Metaclasses are not part of the MRO however, since the MRO just deals with standard inheritance. If you check the MRO of the
Child class, you will see that the metaclass is not included
>>> Child.mro() [<class '__main__.Child'>, <class '__main__.Parent'>, <class '__main__.GrandParent'>, <class 'object'>] >>> Child.__class__ <class '__main__.NewType'> >>>
Why are ABC called
abstract? ABCs can be instantiated, so they are after all not pure interfaces (like Java ones, for example)
>>> import abc >>> class MyABC(metaclass=abc.ABCMeta): ... pass ... >>> m = MyABC() >>>
They may however define some methods as abstract, using the
abc.abstractmethod decorator, which prevents the class from being instantiated if the method is not implemented. Let me give you a simple example: I define an Abstract Base Class with and abstract method
class MyABC(metaclass=abc.ABCMeta): @abc.abstractmethod def get(self): pass
and try to instantiate it. Python complains
>>> m = MyABC() Traceback (most recent call last): File "<stdin>", line 1, in <module> TypeError: Can't instantiate abstract class MyABC with abstract methods get
I am forced to create a new class that inherits from
MyABC and implements the method
class Concrete(MyABC): def get(self): return 1
Now I can instantiate the class.
>>> c = Concrete() >>>
Check the official documentation of Abstract Base Classes for a complete description of
What about the behaviour?
So, what happened to the Python tenet "Check the behaviour and not the structure"? With collections, after all, we dropped the EAFP protocol, going back to a Look Before You Leap approach. Are we going against the philosophy at the very base of the language?

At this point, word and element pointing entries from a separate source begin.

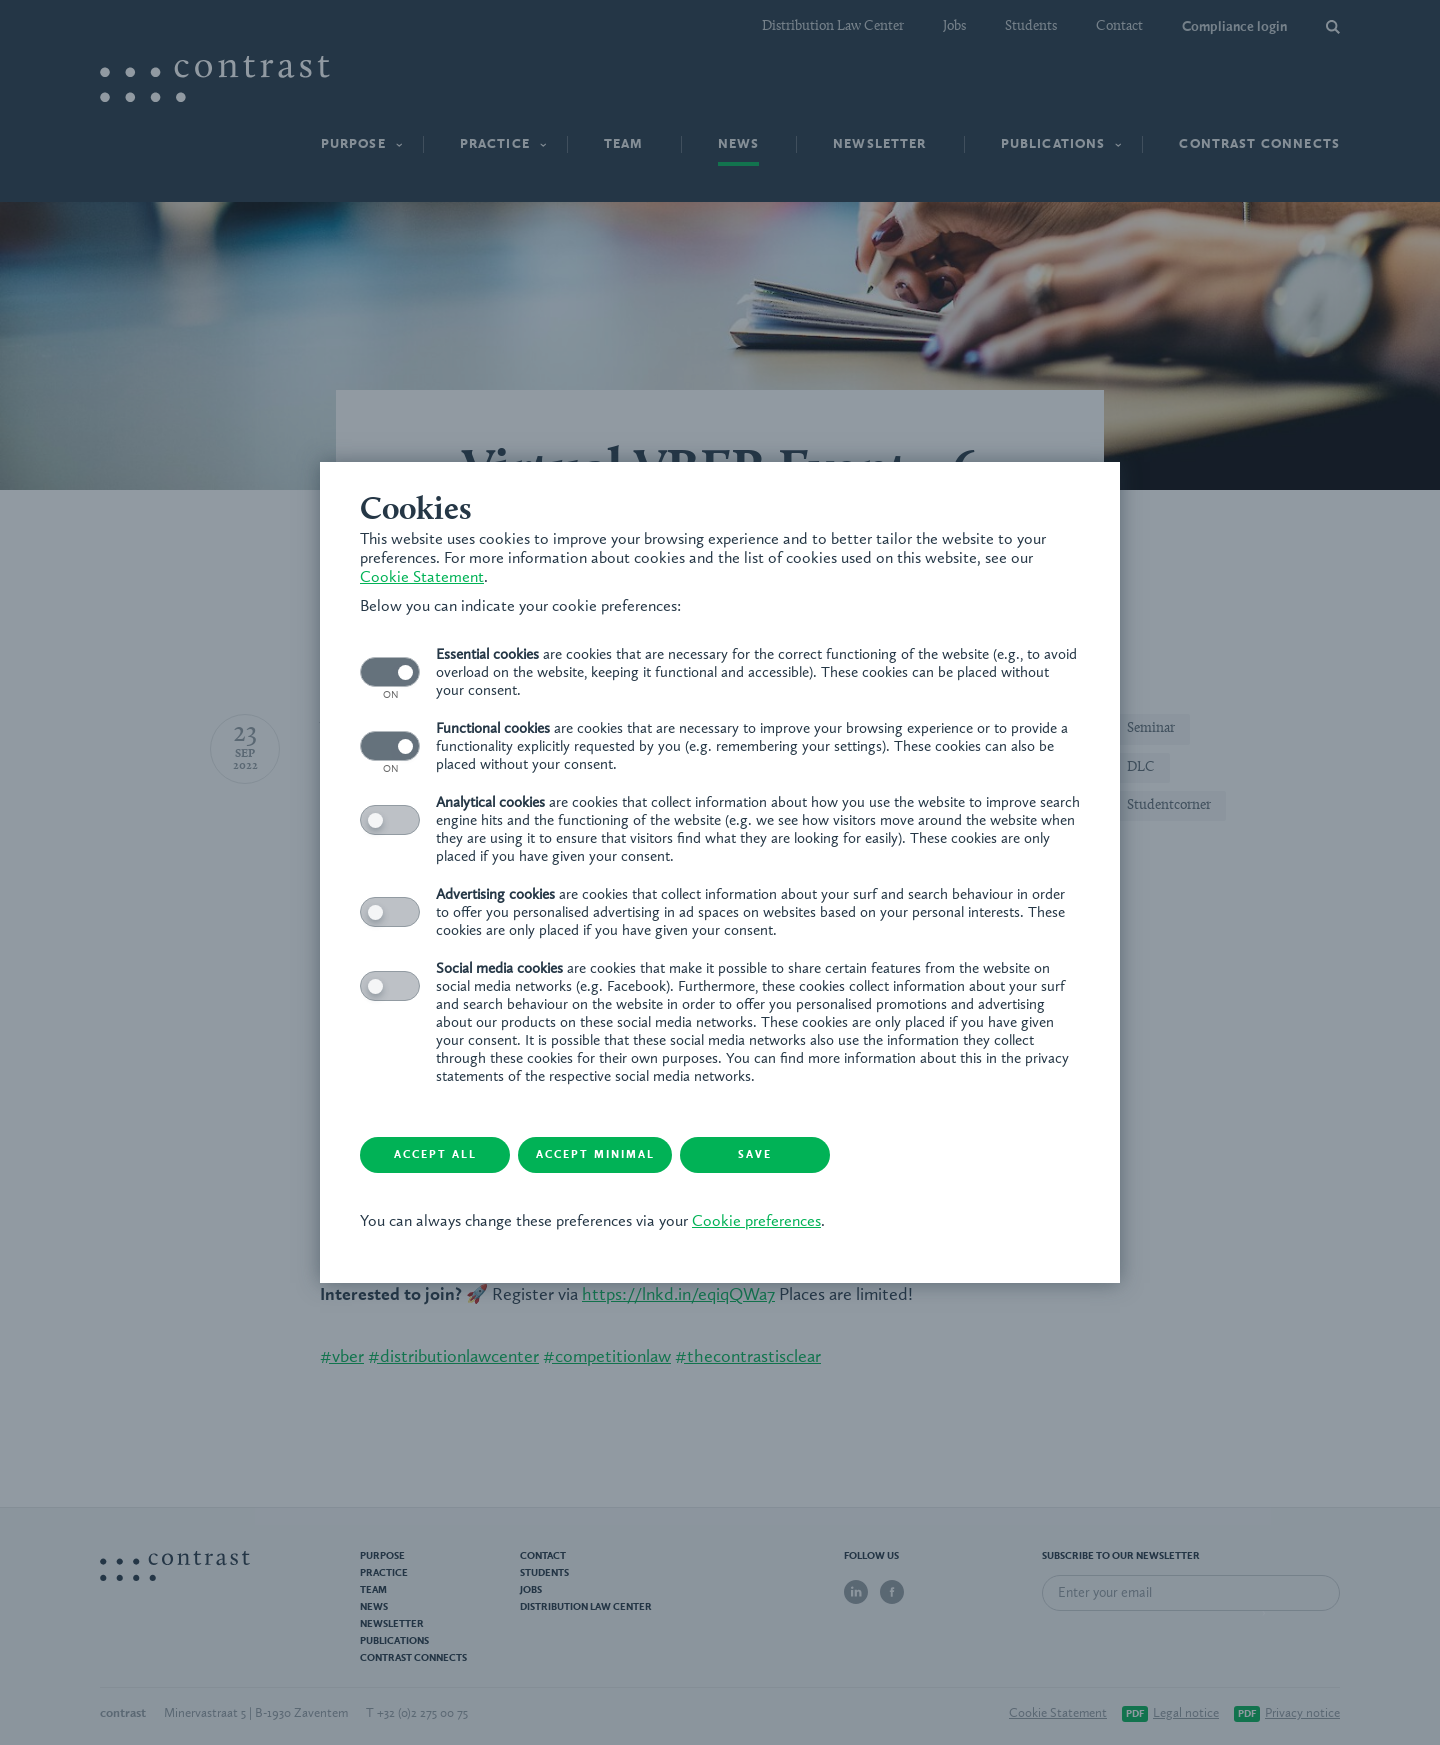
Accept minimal (595, 1155)
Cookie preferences (756, 1222)
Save (755, 1155)
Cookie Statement (422, 578)
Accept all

It is very interesting to see what Guido van Rossum, creator of the Python language, says about this in PEP 3119: Invocation means interacting with an object by invoking its methods. Usually this is combined with polymorphism, so that invoking a given method may run different code depending on the type of an object. Inspection means the ability for external code (outside of the object's methods) to examine the type or properties of that object, and make decisions on how to treat that object based on that information. [...] In classical OOP theory, invocation is the preferred usage pattern, and inspection is actively discouraged, being considered a relic of an earlier, procedural programming style. However, in practice this view is simply too dogmatic and inflexible, and leads to a kind of design rigidity that is very much at odds with the dynamic nature of a language like Python.
So the point is that forcing the use of a pure polymorphic approach sometimes can lead to solutions that are too complex or even incorrect. The key words here, in my opinion, are "dogmatic", "inflexible", and "rigidity", opposed to "dynamic nature". I really like this flexibility in a language and in its author.
if isinstance(obj, collections.Sequence) is not EAFP, neither is any conditional test you may write. Nevertheless, no one would replace conditional tests with a pure EAFP approach, simply because sometimes those tests are more readable. This is the exact purpose of collections in Python and ABCs in general: to allow parts of the code to be simpler.
I hope this post helped you understand that Abstract Base Classes, and in particular the standard collections, are useful and easy to understand. Metaclasses are also not that scary and dangerous, even if using them obviously requires some skill.
The official documentation of the
abc module is very well written. Here you find the version for Python 3.5. I also suggest to read the original PEP 3119 and the related PEP 3141 for a deeper understanding of the topic.